The Statue of Liberty’s original torch, which has been housed in the base of the statue since a replica replaced it in the 1980s, was moved across Liberty Island on Thursday to its new home in a museum that will open next year.
Visitors watched as the base and the detached flame of the 3,600-pound (1,633-kilogram) torch were trucked slowly and carefully to the museum construction site about 100 yards (91 meters) from the statue.
Officials with the National Park Service and the Statue of Liberty-Ellis Island Foundation said the torch was removed in 1984 because it was too badly damaged to restore.
“Taking it down was very frightening,” said Stephen Briganti, president and CEO of the foundation. “We had the largest freestanding scaffolding that at that point had ever been built.”
Thursday’s brief trip to the museum site was the latest chapter for an icon that “has crossed many miles in its lifetime,” Briganti said.
The torch left France in 1876 for the United States, where it was exhibited at the Centennial celebration in Philadelphia and then in New York City’s Madison Square Park.

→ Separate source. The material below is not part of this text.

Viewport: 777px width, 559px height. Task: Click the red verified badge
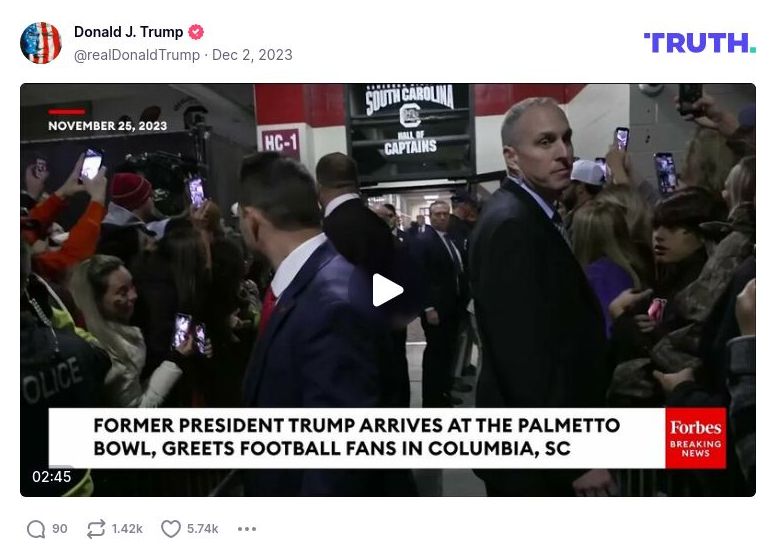[x=196, y=32]
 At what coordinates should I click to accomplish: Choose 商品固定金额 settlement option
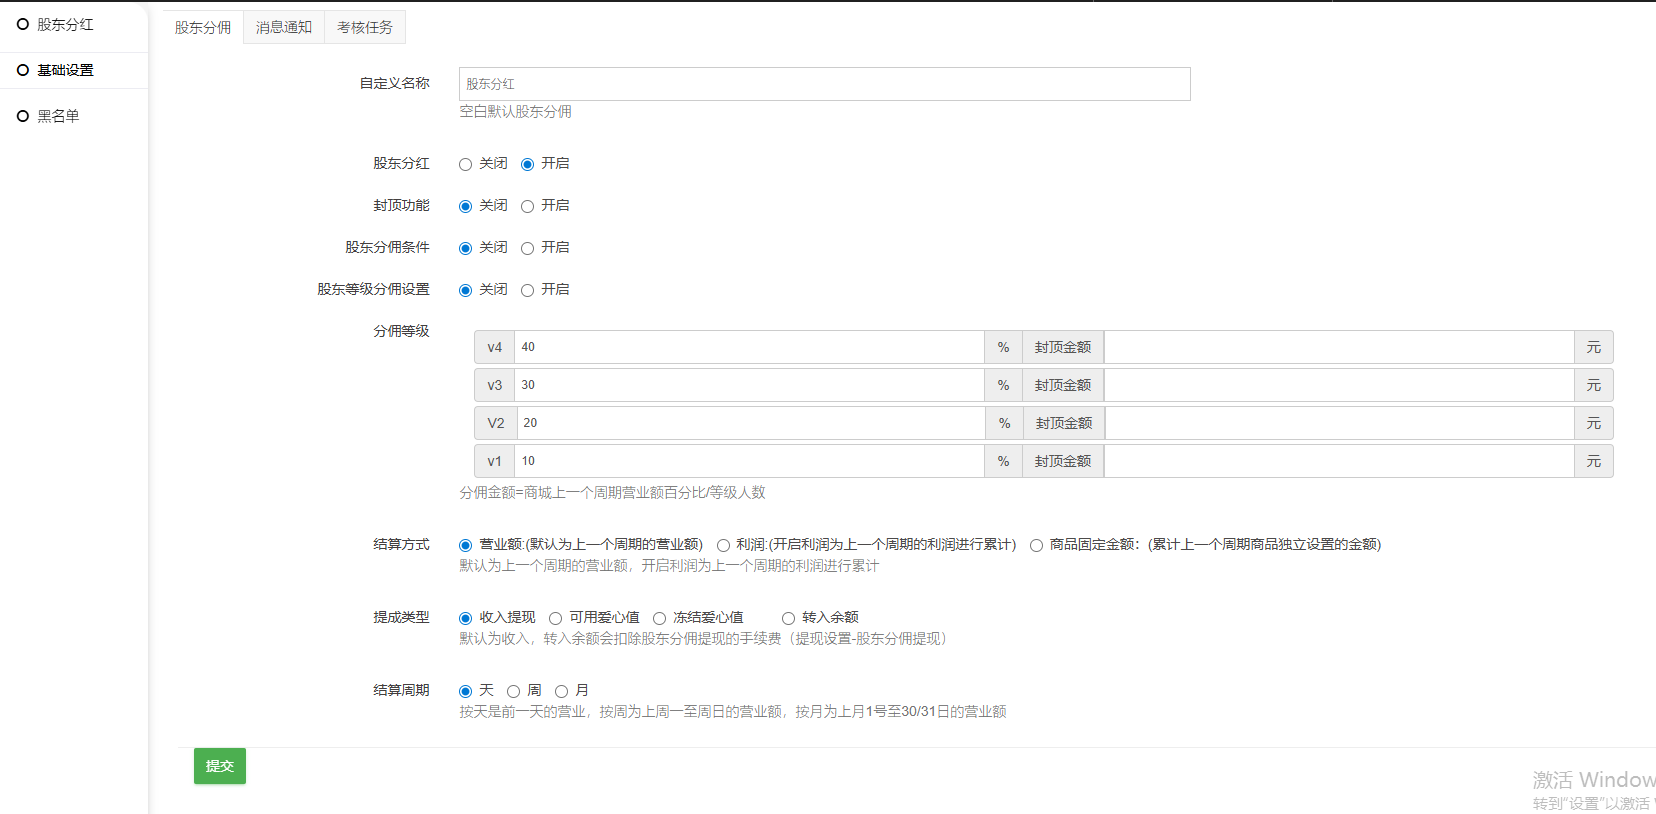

The trip was intended to raise funds to pay for the statue’s pedestal, Briganti said.
It went back to Paris in 1882, then returned to the New York Harbor along with other crated pieces of the statue in 1885.
The torch was held high by Lady Liberty from 1886 to 1984, but modifications to the flame changed its original design over the years.

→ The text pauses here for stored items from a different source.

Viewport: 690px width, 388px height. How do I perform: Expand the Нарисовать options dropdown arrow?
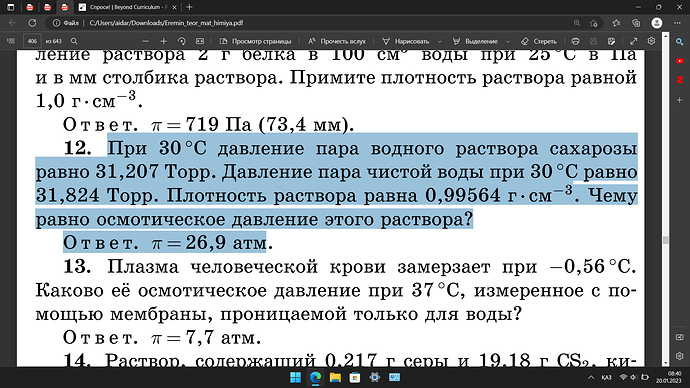pyautogui.click(x=439, y=41)
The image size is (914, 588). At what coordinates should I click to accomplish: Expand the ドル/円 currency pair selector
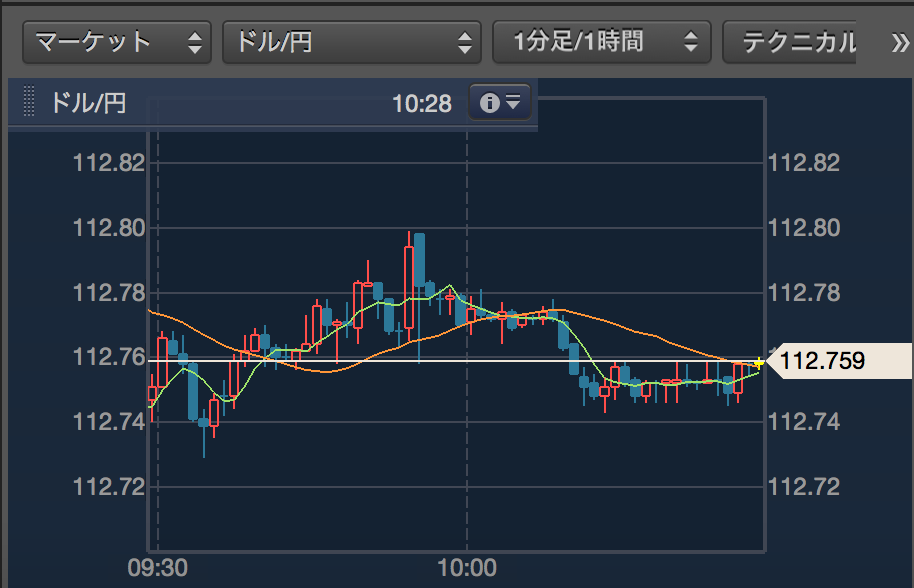pos(351,42)
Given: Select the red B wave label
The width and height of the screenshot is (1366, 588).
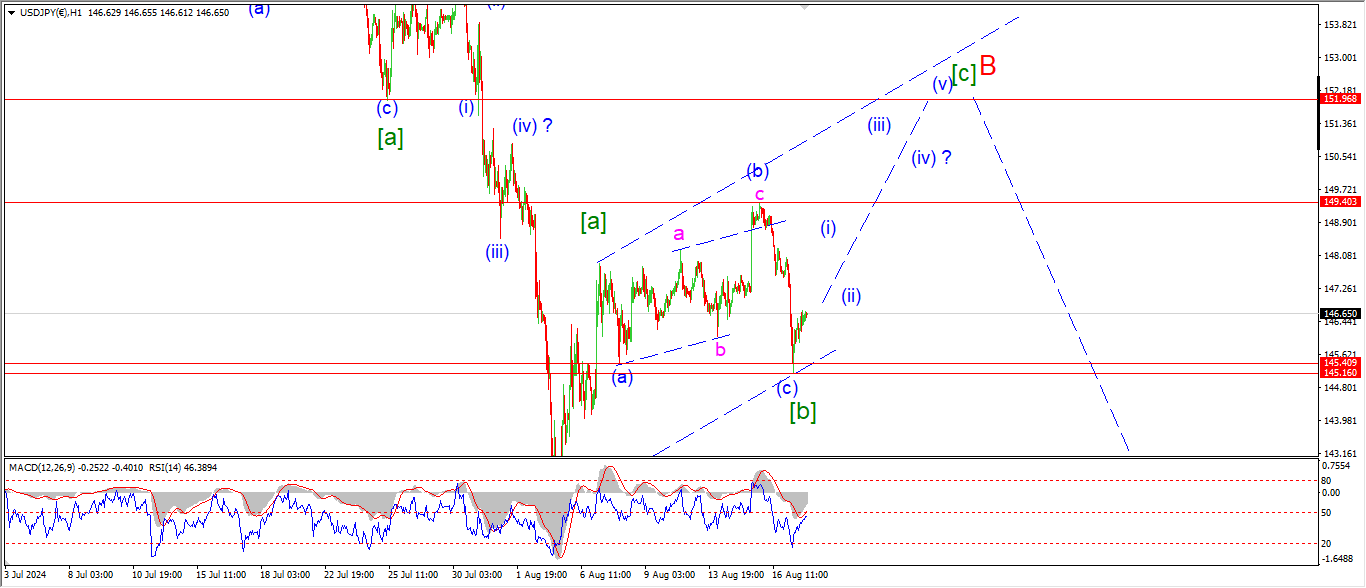Looking at the screenshot, I should [x=987, y=67].
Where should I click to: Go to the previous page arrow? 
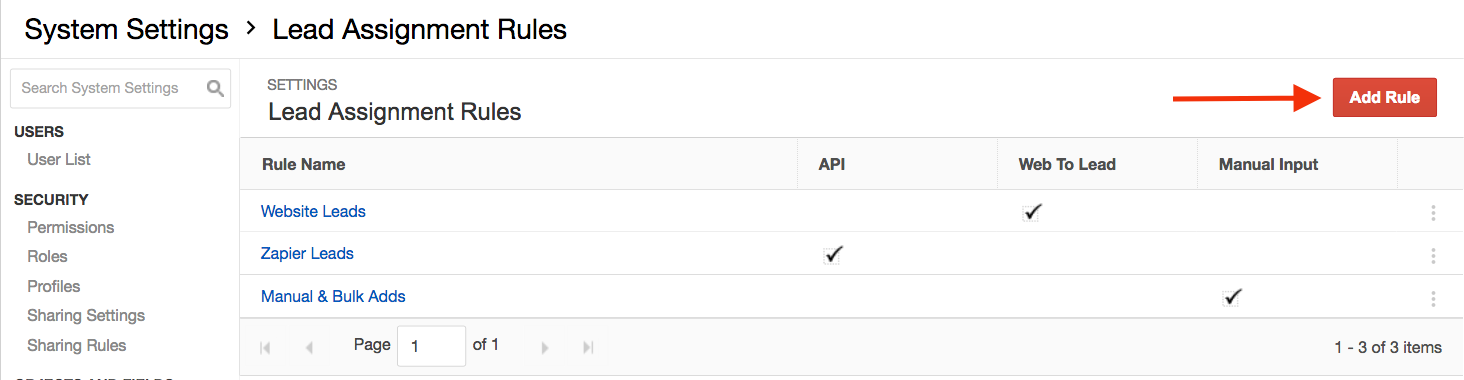(x=309, y=347)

The flame resembled a stained-glass sculpture lying on its specially designed flatbed truck. That’s because the sculptor Gutzon Borglum, who also designed Mount Rushmore, “put all the holes in it with amber glass” during a 1916 redesign, park Superintendent John Piltzecker said. “It led to the flame’s deterioration.”
The torch was further weakened in July of that year by the Black Tom explosion, an act of German sabotage at a munitions plant nearby in Jersey City.
The 1980s gilt flame that the statue is holding now restores sculptor Frederic Auguste Bartholdi’s original design, officials said.
The old torch, meanwhile, made another fundraising trip at the end of 1984, traveling to Pasadena, where it starred in the Rose Parade.
A trench was dug under the statue so that the 16-foot (4.9-meter) original torch could be moved into the pedestal when it returned to New York.
It couldn’t depart the pedestal that way Thursday, Piltzecker said. “It had to come out in two pieces.”
Joining the torch’s two pieces was a full-scale copper replica of the statue’s face. The torch and the face will be highlights of the new $100 million museum, which is scheduled to open in May 2019.